(Position data for elements and text)
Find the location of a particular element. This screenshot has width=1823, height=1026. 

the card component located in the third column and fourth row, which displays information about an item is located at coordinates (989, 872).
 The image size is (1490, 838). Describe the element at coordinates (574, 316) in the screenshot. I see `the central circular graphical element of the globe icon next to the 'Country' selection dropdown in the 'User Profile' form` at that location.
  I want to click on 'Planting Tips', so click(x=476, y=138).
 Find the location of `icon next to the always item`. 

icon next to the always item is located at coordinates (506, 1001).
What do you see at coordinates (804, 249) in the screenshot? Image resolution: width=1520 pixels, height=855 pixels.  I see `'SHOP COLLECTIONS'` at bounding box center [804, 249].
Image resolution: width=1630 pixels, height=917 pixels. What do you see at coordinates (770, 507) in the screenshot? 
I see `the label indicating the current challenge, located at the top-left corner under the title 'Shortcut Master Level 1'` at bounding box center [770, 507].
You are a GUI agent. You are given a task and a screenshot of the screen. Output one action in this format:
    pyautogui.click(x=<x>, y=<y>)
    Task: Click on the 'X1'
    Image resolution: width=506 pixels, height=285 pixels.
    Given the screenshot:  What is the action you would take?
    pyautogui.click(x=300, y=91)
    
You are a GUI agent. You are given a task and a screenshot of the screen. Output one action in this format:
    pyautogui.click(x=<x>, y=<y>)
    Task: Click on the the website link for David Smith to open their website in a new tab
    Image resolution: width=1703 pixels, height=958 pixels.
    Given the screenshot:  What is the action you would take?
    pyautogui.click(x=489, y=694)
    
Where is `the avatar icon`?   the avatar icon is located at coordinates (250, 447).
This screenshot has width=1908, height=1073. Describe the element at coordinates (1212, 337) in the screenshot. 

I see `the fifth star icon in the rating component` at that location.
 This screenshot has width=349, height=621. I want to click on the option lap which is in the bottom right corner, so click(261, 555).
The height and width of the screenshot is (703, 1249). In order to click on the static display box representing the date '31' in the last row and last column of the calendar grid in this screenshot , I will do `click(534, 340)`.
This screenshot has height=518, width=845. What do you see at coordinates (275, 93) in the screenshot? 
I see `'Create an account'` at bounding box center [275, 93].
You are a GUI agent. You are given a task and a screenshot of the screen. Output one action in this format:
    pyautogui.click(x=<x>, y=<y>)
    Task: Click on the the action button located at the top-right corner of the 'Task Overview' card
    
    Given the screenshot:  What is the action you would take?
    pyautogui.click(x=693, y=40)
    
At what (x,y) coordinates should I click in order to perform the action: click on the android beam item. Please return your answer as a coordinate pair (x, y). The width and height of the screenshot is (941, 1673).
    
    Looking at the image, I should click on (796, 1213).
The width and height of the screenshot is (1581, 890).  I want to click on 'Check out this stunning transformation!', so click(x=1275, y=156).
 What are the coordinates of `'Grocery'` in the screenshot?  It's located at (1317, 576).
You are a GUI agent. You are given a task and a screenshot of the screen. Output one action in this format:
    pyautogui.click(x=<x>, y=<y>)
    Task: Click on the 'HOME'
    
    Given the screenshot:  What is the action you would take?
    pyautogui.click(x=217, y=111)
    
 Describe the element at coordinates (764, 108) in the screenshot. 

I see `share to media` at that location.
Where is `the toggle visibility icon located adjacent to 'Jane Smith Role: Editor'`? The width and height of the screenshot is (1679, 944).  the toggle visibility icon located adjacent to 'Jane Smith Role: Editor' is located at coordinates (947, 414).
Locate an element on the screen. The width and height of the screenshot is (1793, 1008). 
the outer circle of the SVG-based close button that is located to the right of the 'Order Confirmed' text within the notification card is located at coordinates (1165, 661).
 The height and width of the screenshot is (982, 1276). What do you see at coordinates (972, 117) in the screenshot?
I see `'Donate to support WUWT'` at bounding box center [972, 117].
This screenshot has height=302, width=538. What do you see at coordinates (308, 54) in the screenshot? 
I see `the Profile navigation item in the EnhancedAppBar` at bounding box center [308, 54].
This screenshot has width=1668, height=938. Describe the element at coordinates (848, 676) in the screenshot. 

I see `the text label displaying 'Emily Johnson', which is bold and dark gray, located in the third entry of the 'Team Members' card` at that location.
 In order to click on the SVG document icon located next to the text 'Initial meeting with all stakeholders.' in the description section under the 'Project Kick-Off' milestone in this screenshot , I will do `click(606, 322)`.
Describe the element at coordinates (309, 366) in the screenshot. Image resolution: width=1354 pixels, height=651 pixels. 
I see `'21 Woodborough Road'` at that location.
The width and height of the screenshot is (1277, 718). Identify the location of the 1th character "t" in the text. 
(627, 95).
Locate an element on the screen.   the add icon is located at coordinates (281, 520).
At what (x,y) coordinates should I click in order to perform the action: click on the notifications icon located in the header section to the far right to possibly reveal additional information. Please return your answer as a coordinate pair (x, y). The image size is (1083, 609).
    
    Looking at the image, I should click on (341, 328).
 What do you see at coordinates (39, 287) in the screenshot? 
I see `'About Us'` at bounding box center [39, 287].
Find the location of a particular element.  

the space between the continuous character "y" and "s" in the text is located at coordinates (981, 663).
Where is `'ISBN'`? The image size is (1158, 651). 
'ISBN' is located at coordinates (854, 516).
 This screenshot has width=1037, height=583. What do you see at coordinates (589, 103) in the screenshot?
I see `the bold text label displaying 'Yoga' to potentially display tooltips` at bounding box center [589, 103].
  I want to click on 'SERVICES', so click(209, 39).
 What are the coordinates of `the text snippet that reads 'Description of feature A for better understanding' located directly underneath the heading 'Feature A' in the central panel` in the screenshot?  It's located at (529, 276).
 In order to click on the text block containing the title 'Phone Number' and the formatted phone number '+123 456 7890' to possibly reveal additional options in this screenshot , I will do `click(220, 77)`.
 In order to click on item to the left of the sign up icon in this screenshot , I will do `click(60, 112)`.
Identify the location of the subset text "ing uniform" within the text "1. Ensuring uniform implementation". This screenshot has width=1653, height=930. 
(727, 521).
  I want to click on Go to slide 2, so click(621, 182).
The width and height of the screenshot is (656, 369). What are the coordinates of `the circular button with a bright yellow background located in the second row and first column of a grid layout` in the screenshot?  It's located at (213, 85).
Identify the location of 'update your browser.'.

● Written instruction: Print all of the items above again, character for character, with no changes.

● Solution for this task:
Find the location of a particular element. This screenshot has width=1823, height=1026. 

the card component located in the third column and fourth row, which displays information about an item is located at coordinates (989, 872).
 The image size is (1490, 838). Describe the element at coordinates (574, 316) in the screenshot. I see `the central circular graphical element of the globe icon next to the 'Country' selection dropdown in the 'User Profile' form` at that location.
  I want to click on 'Planting Tips', so click(x=476, y=138).
 Find the location of `icon next to the always item`. 

icon next to the always item is located at coordinates (506, 1001).
What do you see at coordinates (804, 249) in the screenshot? Image resolution: width=1520 pixels, height=855 pixels.  I see `'SHOP COLLECTIONS'` at bounding box center [804, 249].
Image resolution: width=1630 pixels, height=917 pixels. What do you see at coordinates (770, 507) in the screenshot? 
I see `the label indicating the current challenge, located at the top-left corner under the title 'Shortcut Master Level 1'` at bounding box center [770, 507].
You are a GUI agent. You are given a task and a screenshot of the screen. Output one action in this format:
    pyautogui.click(x=<x>, y=<y>)
    Task: Click on the 'X1'
    Image resolution: width=506 pixels, height=285 pixels.
    Given the screenshot:  What is the action you would take?
    pyautogui.click(x=300, y=91)
    
You are a GUI agent. You are given a task and a screenshot of the screen. Output one action in this format:
    pyautogui.click(x=<x>, y=<y>)
    Task: Click on the the website link for David Smith to open their website in a new tab
    Image resolution: width=1703 pixels, height=958 pixels.
    Given the screenshot:  What is the action you would take?
    pyautogui.click(x=489, y=694)
    
Where is `the avatar icon`?   the avatar icon is located at coordinates (250, 447).
This screenshot has width=1908, height=1073. Describe the element at coordinates (1212, 337) in the screenshot. 

I see `the fifth star icon in the rating component` at that location.
 This screenshot has width=349, height=621. I want to click on the option lap which is in the bottom right corner, so click(261, 555).
The height and width of the screenshot is (703, 1249). In order to click on the static display box representing the date '31' in the last row and last column of the calendar grid in this screenshot , I will do `click(534, 340)`.
This screenshot has height=518, width=845. What do you see at coordinates (275, 93) in the screenshot? 
I see `'Create an account'` at bounding box center [275, 93].
You are a GUI agent. You are given a task and a screenshot of the screen. Output one action in this format:
    pyautogui.click(x=<x>, y=<y>)
    Task: Click on the the action button located at the top-right corner of the 'Task Overview' card
    
    Given the screenshot:  What is the action you would take?
    pyautogui.click(x=693, y=40)
    
At what (x,y) coordinates should I click in order to perform the action: click on the android beam item. Please return your answer as a coordinate pair (x, y). The width and height of the screenshot is (941, 1673).
    
    Looking at the image, I should click on (796, 1213).
The width and height of the screenshot is (1581, 890).  I want to click on 'Check out this stunning transformation!', so click(x=1275, y=156).
 What are the coordinates of `'Grocery'` in the screenshot?  It's located at (1317, 576).
You are a GUI agent. You are given a task and a screenshot of the screen. Output one action in this format:
    pyautogui.click(x=<x>, y=<y>)
    Task: Click on the 'HOME'
    
    Given the screenshot:  What is the action you would take?
    pyautogui.click(x=217, y=111)
    
 Describe the element at coordinates (764, 108) in the screenshot. 

I see `share to media` at that location.
Where is `the toggle visibility icon located adjacent to 'Jane Smith Role: Editor'`? The width and height of the screenshot is (1679, 944).  the toggle visibility icon located adjacent to 'Jane Smith Role: Editor' is located at coordinates (947, 414).
Locate an element on the screen. The width and height of the screenshot is (1793, 1008). 
the outer circle of the SVG-based close button that is located to the right of the 'Order Confirmed' text within the notification card is located at coordinates (1165, 661).
 The height and width of the screenshot is (982, 1276). What do you see at coordinates (972, 117) in the screenshot?
I see `'Donate to support WUWT'` at bounding box center [972, 117].
This screenshot has height=302, width=538. What do you see at coordinates (308, 54) in the screenshot? 
I see `the Profile navigation item in the EnhancedAppBar` at bounding box center [308, 54].
This screenshot has width=1668, height=938. Describe the element at coordinates (848, 676) in the screenshot. 

I see `the text label displaying 'Emily Johnson', which is bold and dark gray, located in the third entry of the 'Team Members' card` at that location.
 In order to click on the SVG document icon located next to the text 'Initial meeting with all stakeholders.' in the description section under the 'Project Kick-Off' milestone in this screenshot , I will do `click(606, 322)`.
Describe the element at coordinates (309, 366) in the screenshot. Image resolution: width=1354 pixels, height=651 pixels. 
I see `'21 Woodborough Road'` at that location.
The width and height of the screenshot is (1277, 718). Identify the location of the 1th character "t" in the text. 
(627, 95).
Locate an element on the screen.   the add icon is located at coordinates (281, 520).
At what (x,y) coordinates should I click in order to perform the action: click on the notifications icon located in the header section to the far right to possibly reveal additional information. Please return your answer as a coordinate pair (x, y). The image size is (1083, 609).
    
    Looking at the image, I should click on (341, 328).
 What do you see at coordinates (39, 287) in the screenshot? 
I see `'About Us'` at bounding box center [39, 287].
Find the location of a particular element.  

the space between the continuous character "y" and "s" in the text is located at coordinates (981, 663).
Where is `'ISBN'`? The image size is (1158, 651). 
'ISBN' is located at coordinates (854, 516).
 This screenshot has width=1037, height=583. What do you see at coordinates (589, 103) in the screenshot?
I see `the bold text label displaying 'Yoga' to potentially display tooltips` at bounding box center [589, 103].
  I want to click on 'SERVICES', so click(209, 39).
 What are the coordinates of `the text snippet that reads 'Description of feature A for better understanding' located directly underneath the heading 'Feature A' in the central panel` in the screenshot?  It's located at (529, 276).
 In order to click on the text block containing the title 'Phone Number' and the formatted phone number '+123 456 7890' to possibly reveal additional options in this screenshot , I will do `click(220, 77)`.
 In order to click on item to the left of the sign up icon in this screenshot , I will do `click(60, 112)`.
Identify the location of the subset text "ing uniform" within the text "1. Ensuring uniform implementation". This screenshot has width=1653, height=930. 
(727, 521).
  I want to click on Go to slide 2, so click(621, 182).
The width and height of the screenshot is (656, 369). What are the coordinates of `the circular button with a bright yellow background located in the second row and first column of a grid layout` in the screenshot?  It's located at (213, 85).
Identify the location of 'update your browser.'.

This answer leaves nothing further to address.